Unencrypted public wifi should die

Unencrypted public access wireless networks are an unbelievably harmful technology devised with no regard for the operation of the modern web - and they introduce far more problems than immediately apparent. The continued use unencrypted wifi on municipal level and in consumer-oriented settings is simply inexcusable, even if all the major websites on the Internet can be pressured into employing HTTPS-only access and Strict Transport Security by default.

Straightforward snooping and cute tricks such as sslstrip aside - all of them still deadly effective, by the way - there are many less obvious problems we simply can't solve any time soon:

  • Cookie poisoning: JavaScript same-origin policy draws a clear boundary between encrypted and non-encrypted content - but HTTP cookies are critically broken in this regard. It is possible to selectively overwrite secure cookies with malicious values over HTTP - with disastrous consequences for most of the contemporary web apps.

  • Plugin SOP problems: similarly to cookies, the variants of same-origin access rules implemented by plugins such as Java, Flash, or Silverlight, are often peculiar - and do not necessarily respect the isolation between encrypted and non-encrypted content (but share the cookie jar and document cache with the rest of the browser).

  • Cache poisoning: browser cache persists across network visits. On insecure wireless networks, malicious active content can be persistently cached in any non-encrypted origin - even if that origin is not intentionally visited - and will be carried onto trusted networks accessed later on (e.g., home or corporate environments); in other words, your browser may be essentially permanently backdoored after a single visit to a public hotspot. Curiously, there is some renewed interest in this area of recent. HTML5 features such as cache manifests and local storage promise to make the problem even more pronounced.

  • Cache retrieval: for the same reason, content injected over insecure wireless networks can comprehensively enumerate and read back all previously stored objects in browser cache, in arbitrarily selected non-encrypted origins - a huge privacy problem for as long as any remotely sensitive data is still exchanged over HTTP - even when this exchange itself happens only over private, secure networks.

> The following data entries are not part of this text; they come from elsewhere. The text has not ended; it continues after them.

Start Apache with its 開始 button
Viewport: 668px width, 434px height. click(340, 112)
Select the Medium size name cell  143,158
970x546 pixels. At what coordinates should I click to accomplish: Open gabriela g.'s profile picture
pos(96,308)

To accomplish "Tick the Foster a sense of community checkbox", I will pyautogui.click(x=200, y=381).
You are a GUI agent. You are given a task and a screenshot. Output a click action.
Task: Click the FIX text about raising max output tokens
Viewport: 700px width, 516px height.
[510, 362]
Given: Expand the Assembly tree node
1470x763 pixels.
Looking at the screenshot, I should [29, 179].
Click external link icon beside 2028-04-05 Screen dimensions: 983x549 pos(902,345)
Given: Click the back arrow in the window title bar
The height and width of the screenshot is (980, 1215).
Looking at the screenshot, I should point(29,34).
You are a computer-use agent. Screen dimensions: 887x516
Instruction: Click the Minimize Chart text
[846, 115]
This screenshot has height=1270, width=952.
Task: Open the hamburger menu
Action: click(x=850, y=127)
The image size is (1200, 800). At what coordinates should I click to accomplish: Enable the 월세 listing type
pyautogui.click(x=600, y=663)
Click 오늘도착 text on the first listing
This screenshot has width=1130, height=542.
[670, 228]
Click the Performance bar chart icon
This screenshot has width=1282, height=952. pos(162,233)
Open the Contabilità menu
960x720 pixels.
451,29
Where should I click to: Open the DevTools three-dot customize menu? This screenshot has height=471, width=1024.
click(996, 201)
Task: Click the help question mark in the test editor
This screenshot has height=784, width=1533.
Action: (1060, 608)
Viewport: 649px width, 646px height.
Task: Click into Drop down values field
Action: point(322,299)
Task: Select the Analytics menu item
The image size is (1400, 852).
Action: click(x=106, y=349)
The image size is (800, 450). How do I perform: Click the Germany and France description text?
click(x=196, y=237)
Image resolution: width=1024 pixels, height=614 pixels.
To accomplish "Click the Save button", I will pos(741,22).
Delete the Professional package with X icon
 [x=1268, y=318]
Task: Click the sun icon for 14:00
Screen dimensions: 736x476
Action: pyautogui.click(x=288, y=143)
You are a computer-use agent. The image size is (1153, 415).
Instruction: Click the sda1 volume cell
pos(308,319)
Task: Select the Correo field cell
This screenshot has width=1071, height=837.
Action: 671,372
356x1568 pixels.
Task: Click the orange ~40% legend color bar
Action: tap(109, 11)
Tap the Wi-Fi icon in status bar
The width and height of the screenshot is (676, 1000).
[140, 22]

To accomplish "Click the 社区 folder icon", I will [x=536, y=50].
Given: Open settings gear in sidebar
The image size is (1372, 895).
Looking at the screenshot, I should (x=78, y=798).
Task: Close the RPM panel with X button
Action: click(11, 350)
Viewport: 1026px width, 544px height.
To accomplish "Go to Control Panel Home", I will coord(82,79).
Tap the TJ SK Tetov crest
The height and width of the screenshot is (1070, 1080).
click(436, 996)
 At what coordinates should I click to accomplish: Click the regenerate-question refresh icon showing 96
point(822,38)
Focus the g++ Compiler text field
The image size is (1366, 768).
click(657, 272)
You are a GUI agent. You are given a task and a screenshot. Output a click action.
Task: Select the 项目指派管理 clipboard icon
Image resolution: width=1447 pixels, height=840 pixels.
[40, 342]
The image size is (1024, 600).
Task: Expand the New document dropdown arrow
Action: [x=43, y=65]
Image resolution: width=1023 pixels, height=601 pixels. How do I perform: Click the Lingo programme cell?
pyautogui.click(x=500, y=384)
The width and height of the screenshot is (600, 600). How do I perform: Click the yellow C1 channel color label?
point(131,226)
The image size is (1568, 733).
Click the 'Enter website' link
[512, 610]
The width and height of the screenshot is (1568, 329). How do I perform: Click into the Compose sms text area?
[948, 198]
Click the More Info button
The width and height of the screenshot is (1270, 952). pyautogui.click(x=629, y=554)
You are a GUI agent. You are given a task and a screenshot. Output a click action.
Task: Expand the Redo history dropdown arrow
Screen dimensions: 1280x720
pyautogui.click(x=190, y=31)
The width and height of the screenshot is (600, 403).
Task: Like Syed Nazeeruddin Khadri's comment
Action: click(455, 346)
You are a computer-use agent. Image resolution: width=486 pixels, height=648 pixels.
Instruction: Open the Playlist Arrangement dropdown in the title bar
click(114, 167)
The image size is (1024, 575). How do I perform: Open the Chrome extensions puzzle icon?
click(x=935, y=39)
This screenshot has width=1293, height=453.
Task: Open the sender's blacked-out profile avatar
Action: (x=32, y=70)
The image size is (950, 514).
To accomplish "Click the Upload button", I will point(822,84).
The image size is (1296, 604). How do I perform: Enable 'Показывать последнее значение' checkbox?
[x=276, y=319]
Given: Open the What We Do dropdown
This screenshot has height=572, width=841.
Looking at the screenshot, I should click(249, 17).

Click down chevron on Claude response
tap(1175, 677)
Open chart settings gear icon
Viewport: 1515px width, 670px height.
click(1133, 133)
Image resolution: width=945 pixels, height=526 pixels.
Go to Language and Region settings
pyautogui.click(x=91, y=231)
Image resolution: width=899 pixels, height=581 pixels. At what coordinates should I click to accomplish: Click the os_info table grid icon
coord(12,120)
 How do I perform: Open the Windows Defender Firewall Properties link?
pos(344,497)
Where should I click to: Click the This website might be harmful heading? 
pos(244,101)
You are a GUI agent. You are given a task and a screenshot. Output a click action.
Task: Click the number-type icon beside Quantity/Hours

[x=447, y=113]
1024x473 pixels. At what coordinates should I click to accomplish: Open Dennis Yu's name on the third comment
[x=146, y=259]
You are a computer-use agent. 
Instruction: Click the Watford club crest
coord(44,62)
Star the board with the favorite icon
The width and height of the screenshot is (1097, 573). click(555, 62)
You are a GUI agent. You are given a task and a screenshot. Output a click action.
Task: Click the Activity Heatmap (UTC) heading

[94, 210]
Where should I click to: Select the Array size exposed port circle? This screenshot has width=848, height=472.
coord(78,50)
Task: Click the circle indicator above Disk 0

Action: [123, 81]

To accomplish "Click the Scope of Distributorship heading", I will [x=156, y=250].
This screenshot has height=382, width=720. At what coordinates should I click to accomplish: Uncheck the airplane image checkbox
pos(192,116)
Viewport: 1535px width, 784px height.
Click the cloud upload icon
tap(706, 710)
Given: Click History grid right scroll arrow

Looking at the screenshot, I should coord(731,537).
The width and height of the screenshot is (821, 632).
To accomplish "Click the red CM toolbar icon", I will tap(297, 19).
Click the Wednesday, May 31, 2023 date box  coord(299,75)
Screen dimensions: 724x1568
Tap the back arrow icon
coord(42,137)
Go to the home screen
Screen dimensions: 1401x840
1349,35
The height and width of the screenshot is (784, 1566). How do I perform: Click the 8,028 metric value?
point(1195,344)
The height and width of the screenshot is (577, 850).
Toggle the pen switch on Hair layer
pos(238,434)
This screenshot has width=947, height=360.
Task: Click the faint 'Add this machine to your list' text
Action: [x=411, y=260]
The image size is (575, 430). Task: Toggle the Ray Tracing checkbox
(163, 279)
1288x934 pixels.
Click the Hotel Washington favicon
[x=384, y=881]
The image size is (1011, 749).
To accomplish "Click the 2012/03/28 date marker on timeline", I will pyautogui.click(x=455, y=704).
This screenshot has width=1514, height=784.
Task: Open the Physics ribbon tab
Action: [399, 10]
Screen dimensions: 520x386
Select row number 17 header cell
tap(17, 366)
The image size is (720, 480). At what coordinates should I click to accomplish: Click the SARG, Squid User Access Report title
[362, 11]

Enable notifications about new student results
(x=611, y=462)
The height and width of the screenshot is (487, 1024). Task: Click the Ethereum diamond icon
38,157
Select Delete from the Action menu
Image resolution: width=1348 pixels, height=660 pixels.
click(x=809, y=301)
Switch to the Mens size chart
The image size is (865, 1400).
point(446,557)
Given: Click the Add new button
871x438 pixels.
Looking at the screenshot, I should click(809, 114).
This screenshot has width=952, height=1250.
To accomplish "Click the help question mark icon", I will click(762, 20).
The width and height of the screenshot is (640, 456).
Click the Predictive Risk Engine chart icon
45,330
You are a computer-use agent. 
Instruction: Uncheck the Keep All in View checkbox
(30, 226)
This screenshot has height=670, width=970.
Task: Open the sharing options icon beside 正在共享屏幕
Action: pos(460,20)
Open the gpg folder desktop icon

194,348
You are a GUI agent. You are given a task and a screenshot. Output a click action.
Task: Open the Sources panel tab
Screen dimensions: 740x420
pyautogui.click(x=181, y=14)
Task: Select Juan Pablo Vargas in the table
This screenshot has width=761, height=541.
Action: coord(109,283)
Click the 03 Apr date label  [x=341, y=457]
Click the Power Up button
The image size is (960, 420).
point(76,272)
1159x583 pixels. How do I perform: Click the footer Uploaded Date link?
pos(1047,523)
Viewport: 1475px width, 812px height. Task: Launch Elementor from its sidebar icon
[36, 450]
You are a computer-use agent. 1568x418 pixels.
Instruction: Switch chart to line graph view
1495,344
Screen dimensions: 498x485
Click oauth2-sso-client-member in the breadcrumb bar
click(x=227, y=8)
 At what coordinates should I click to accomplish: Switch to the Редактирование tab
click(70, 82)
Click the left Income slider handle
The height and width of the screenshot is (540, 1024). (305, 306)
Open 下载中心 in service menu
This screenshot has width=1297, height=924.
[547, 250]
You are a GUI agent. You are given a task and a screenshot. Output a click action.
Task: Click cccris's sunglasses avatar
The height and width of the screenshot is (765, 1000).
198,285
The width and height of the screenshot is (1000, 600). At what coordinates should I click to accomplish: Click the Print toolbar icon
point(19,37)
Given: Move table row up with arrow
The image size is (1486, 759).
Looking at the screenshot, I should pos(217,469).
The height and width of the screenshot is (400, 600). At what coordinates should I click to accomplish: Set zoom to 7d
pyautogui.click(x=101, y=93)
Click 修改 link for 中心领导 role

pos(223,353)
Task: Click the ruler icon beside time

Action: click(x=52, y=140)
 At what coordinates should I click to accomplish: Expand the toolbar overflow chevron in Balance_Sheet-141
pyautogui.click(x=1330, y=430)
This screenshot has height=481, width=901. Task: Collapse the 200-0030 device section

  • Address bar autocompletion poisoning: even with mechanisms such as Strict Transport Security in place, content injected over insecure networks may attempt to silently poison address bar autocompletion mechanisms - ensuring that future attempts to navigate to a particular website will be completed in a subtly incorrect way, and will take the victim to a malicious domain name instead.
The only good way to eliminate all these risks is phasing out browser-level HTTP support altogether; but that's impractical, and simply wrong - and as much as I admire EFF, I think that universal SSL is not the right battle to fight. The burden of not decreasing user safety should rest with those introducing new standards or promoting new use cases; and something clearly went pretty awry here. We should be working hard to fix it soon - and never let it happen again.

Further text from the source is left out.